I created a RaceID column to represent each unique race with 150 values (15 blocks * 10 races/block) repeated 6 times, and filled in the response column of all 0’s. Then for each race (RaceID), we would simply change the value for the winner to a value of “1”. All of this was easy using the data table column filling capabilities.

The Results

Once we had the results, we had to setup the choice model. The “Model” script attached to the data table is not appropriate as we want to analyze this as a choice experiment rather than a linear regression model. The choice model platform can be found under Analyze->Consumer Research->Choice.

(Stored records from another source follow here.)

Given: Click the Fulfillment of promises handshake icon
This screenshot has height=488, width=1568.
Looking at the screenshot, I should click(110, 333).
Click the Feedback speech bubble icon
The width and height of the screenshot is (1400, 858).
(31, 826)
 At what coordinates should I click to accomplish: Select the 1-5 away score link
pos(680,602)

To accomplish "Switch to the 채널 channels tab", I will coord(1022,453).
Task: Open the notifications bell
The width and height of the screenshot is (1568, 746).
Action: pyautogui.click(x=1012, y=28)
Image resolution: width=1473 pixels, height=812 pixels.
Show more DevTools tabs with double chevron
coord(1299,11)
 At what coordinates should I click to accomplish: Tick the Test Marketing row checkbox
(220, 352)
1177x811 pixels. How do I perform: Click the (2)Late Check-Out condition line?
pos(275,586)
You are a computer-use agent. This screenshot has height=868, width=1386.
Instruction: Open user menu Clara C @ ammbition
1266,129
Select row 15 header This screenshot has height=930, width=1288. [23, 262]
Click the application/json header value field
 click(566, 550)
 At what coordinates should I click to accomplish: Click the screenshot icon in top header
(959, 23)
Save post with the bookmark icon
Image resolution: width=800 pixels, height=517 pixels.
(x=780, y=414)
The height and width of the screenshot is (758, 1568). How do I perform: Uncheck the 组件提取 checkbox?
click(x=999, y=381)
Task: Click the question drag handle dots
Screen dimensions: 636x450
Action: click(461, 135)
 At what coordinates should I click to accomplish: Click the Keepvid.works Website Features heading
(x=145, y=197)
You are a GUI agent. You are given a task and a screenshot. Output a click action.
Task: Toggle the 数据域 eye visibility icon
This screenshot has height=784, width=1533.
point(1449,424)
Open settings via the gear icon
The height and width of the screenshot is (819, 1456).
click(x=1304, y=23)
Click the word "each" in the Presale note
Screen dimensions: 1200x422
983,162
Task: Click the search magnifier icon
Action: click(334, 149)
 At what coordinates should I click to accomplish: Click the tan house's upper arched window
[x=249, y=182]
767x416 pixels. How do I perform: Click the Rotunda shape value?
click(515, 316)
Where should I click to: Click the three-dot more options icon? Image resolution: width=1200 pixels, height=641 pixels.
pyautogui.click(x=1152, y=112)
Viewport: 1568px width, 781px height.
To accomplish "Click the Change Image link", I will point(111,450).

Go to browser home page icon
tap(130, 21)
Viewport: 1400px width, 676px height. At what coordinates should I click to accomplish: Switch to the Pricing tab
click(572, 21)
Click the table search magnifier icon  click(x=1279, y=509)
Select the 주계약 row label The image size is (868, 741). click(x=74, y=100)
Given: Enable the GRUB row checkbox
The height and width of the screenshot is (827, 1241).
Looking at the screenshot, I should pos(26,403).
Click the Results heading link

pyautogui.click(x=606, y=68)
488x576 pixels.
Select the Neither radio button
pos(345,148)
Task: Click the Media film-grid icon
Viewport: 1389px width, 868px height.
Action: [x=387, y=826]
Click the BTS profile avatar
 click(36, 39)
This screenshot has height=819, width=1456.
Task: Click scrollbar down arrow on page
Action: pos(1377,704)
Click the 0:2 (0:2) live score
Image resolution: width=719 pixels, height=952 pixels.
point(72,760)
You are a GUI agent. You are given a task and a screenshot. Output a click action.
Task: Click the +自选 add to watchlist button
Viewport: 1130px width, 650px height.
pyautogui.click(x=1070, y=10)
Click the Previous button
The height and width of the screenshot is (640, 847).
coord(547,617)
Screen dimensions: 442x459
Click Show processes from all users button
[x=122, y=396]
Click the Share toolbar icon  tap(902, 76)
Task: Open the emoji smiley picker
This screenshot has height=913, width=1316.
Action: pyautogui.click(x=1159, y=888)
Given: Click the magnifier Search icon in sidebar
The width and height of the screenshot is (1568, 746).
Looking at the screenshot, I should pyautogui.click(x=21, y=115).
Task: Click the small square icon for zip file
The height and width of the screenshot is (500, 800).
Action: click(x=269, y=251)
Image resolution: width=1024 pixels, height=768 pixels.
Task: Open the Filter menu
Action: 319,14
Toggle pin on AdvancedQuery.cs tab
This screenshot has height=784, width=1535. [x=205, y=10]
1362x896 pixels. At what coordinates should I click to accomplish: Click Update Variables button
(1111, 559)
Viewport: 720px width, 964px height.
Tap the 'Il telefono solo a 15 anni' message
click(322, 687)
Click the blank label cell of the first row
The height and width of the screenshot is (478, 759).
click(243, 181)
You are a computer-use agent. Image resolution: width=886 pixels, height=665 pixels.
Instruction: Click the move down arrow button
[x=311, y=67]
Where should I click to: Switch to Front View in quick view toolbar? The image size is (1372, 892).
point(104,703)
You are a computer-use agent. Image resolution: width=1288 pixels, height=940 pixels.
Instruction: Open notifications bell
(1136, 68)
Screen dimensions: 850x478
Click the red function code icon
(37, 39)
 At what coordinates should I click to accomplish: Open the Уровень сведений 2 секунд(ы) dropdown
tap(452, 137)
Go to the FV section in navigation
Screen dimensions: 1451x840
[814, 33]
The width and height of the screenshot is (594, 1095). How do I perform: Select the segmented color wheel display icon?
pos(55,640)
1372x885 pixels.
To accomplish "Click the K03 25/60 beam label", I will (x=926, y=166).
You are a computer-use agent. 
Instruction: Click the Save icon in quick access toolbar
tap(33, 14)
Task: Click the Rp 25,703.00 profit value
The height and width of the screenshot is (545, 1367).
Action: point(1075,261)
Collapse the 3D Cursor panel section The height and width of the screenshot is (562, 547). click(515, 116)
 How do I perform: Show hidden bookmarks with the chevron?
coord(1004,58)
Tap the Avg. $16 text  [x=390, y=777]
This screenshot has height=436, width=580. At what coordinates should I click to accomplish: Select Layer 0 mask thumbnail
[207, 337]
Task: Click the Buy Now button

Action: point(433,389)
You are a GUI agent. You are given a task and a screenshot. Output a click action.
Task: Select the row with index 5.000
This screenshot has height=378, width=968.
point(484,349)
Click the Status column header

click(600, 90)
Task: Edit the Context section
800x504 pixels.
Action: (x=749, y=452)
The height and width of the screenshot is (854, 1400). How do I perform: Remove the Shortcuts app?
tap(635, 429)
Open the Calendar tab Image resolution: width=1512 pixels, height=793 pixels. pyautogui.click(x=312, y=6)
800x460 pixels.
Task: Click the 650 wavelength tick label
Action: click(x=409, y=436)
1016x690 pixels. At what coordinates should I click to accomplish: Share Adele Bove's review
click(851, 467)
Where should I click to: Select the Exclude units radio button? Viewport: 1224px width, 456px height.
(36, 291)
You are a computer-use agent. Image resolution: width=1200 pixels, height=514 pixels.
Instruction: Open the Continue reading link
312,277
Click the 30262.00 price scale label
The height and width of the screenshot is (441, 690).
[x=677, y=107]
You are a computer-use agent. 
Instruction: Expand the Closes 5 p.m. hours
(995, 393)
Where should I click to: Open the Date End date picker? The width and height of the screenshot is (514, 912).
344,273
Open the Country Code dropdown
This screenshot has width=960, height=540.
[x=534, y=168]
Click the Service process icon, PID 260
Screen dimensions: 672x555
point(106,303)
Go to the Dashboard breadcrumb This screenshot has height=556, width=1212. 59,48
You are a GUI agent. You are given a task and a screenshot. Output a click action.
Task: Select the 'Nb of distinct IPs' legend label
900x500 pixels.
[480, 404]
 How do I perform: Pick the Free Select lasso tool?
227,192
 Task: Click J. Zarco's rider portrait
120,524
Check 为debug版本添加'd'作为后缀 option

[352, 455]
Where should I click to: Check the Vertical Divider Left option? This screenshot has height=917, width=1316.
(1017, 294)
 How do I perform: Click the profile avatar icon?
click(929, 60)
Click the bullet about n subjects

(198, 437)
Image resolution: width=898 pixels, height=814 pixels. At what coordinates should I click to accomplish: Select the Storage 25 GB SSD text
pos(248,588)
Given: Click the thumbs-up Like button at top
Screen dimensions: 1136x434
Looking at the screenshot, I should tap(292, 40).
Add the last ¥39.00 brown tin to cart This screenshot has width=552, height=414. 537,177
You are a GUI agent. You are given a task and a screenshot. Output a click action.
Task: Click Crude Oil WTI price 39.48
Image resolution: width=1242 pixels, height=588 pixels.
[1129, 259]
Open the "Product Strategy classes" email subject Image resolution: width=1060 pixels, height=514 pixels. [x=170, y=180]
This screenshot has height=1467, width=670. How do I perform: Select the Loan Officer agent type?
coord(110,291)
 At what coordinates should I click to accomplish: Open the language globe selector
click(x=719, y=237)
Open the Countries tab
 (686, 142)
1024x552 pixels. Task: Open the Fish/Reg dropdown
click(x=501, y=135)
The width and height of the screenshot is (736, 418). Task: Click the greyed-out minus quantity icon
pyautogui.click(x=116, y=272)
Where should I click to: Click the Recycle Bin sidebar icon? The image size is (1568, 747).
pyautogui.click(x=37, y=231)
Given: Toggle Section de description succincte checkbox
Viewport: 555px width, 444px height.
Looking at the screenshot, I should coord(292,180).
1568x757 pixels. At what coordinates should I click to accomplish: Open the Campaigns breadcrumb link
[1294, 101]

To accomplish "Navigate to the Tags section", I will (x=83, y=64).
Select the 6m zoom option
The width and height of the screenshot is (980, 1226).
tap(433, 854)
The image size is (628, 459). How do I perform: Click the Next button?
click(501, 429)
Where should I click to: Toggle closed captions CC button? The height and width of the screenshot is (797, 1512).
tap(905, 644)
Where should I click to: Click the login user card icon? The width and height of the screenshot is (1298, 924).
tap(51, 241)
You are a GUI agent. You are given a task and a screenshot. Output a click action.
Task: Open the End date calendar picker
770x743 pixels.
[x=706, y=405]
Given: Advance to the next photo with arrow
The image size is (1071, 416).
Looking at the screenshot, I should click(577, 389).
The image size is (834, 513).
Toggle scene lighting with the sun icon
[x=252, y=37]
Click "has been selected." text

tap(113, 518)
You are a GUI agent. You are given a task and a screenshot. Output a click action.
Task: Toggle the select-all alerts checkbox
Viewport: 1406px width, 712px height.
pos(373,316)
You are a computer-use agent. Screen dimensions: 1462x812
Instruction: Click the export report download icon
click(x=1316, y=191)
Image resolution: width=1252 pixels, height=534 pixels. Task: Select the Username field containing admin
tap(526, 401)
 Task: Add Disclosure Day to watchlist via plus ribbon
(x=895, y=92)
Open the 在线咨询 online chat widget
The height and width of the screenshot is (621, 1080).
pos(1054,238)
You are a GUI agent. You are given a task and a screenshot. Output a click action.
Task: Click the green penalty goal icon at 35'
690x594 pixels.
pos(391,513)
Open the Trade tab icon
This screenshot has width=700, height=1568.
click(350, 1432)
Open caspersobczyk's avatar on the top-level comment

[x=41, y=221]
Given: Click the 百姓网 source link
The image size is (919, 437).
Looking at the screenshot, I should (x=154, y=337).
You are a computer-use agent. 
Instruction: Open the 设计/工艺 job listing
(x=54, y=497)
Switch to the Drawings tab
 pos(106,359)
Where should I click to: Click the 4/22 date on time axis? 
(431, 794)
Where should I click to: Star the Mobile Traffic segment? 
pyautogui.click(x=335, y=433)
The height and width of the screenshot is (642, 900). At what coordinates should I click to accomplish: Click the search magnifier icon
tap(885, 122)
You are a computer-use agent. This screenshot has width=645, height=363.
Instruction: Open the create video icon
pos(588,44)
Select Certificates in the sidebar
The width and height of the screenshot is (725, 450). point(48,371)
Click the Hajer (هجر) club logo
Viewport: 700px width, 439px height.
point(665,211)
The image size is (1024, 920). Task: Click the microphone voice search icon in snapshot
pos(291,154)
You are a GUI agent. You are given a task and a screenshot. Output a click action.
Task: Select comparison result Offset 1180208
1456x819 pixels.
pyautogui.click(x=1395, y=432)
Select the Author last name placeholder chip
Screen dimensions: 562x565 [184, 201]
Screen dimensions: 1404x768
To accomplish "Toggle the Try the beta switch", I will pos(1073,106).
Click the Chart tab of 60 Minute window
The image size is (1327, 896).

Setting it up is straightforward – the Response Indicator is our Response, and the RaceID is the Choice Set ID. Our profile Effects are Car & Lane Number. The launch dialog looked like this:

choice_launch.png

Looking at the results, I was not surprised that the Car effect was significant, as there were only 4 cars that even won a race. The Lane Number effect was a bit surprising – at least it wasn’t obvious while doing the experiment.

choice_effect_summary.png

Sorting the parameter estimates (which reflect the utility – think bigger is better), we can see that there was something with the lane effect – most notably Lanes 1 & 3 being better, but also 1-3 vs. 4-6. It wasn’t obvious while doing the experiment, but we can use this model to see how it predicts certain races.

choice_parameter.png

Confirmation Runs

One of the most interesting pieces from the results was Anna having a higher utility than her sister Elsa. My daughter had paid close attention to their matchups, and during the experiment, it would have seemed that Elsa was more likely to win.

From the red triangle, we can select “Multiple Choice Profiler,” which allows for exploring the estimated probabilities for a set of alternative inputs. For our purposes, we tried 2 alternatives, since this is easy to test. I tried to make it as lopsided as I could as I could, which was Anna in Lane 1, and Elsa in Lane 6. Our model was predicting a probability of 0.94 for Anna versus 0.06 for Elsa.

choice_alternatives.png

After 6 consecutive wins for Anna, my daughter decided that my computer must be magic.

Final Thoughts

The “Lane” effect was real and much more significant than I would have thought. Because of it, this ended up being a good teaching experience and a much more interesting experiment. While the princesses were not right at the top (Donald took the top spot, and Peter Pan was slightly ahead of Anna), my daughter and I had a blast performing this experiment.

Once we looked at the results, my daughter quickly picked up on being able to influence the chance of winning based on the visualizations. Even without being able to understand the model, there’s a lot to be said for the visualizations within JMP and the idea of “higher is better.” She also started to find cars from her collection that could beat a given car in Lane 1.

Her diecast collection has been growing, so hopefully we’ll have another racing experiment in the future. My own collection has a number of iconic cars from movies and televisions shows, so I might have to bring some of those in. Let me know if you have any requests in the comments, and thanks for reading!